Nigeria

Do protests work? Why political alignment determines economic redistribution

Article

Published 24.06.26

Evidence from Nigeria shows that protests can influence fiscal redistribution, but the manner and direction depend critically on the political relationship between disbursing governments and protesting regions.

On September 17, 2011, hundreds of people marched on Zuccotti Park in Manhattan to protest economic inequality under the banner of ‘Occupy Wall Street’. The march marked the start of months-long protests worldwide, collectively labelled the Occupy movement. Three months later, another wave of demonstrations erupted in Nigeria under the banner of ‘Occupy Nigeria’, following the federal government’s removal of a long-standing fuel subsidy. The subsidy removal, implemented without warning on January 1, 2012 by the federal government, led to an overnight 115% spike in gasoline prices (Akanle et al. 2014). Protests began the following day, with reportedly millions of Nigerians participating, making it the largest mass mobilisation in the country's history at the time (Adebayo 2015). 

Drawing inspiration from the economic redistribution demands of Occupy Wall Street, protesters demanded the reversal of the subsidy removal, viewing fuel subsidies as the most visible and directly impactful form of economic redistribution from government to citizens. The protests lasted nearly two weeks, with numerous protesters killed or injured by police and security forces. Given that a major stated driver of citizen participation in protests like those in the Occupy Movement is demand for economic redistribution, can protests actually lead to meaningful redistribution of economic resources?

=== Check your understanding ===
A. According to the article on Nigerian protests, how much did gasoline prices rise overnight after the fuel subsidy was removed?
B. List every protest movement named in the article on Nigerian protests.
The lines after this point were taken from a different source than the article.

=== Given material ===
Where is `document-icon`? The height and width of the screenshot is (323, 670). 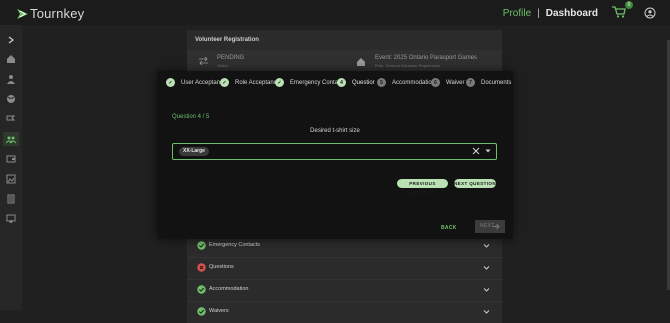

=== Results for the exercise ===
A. They rose by 115%.

B. Occupy Wall Street, the Occupy movement, Occupy Nigeria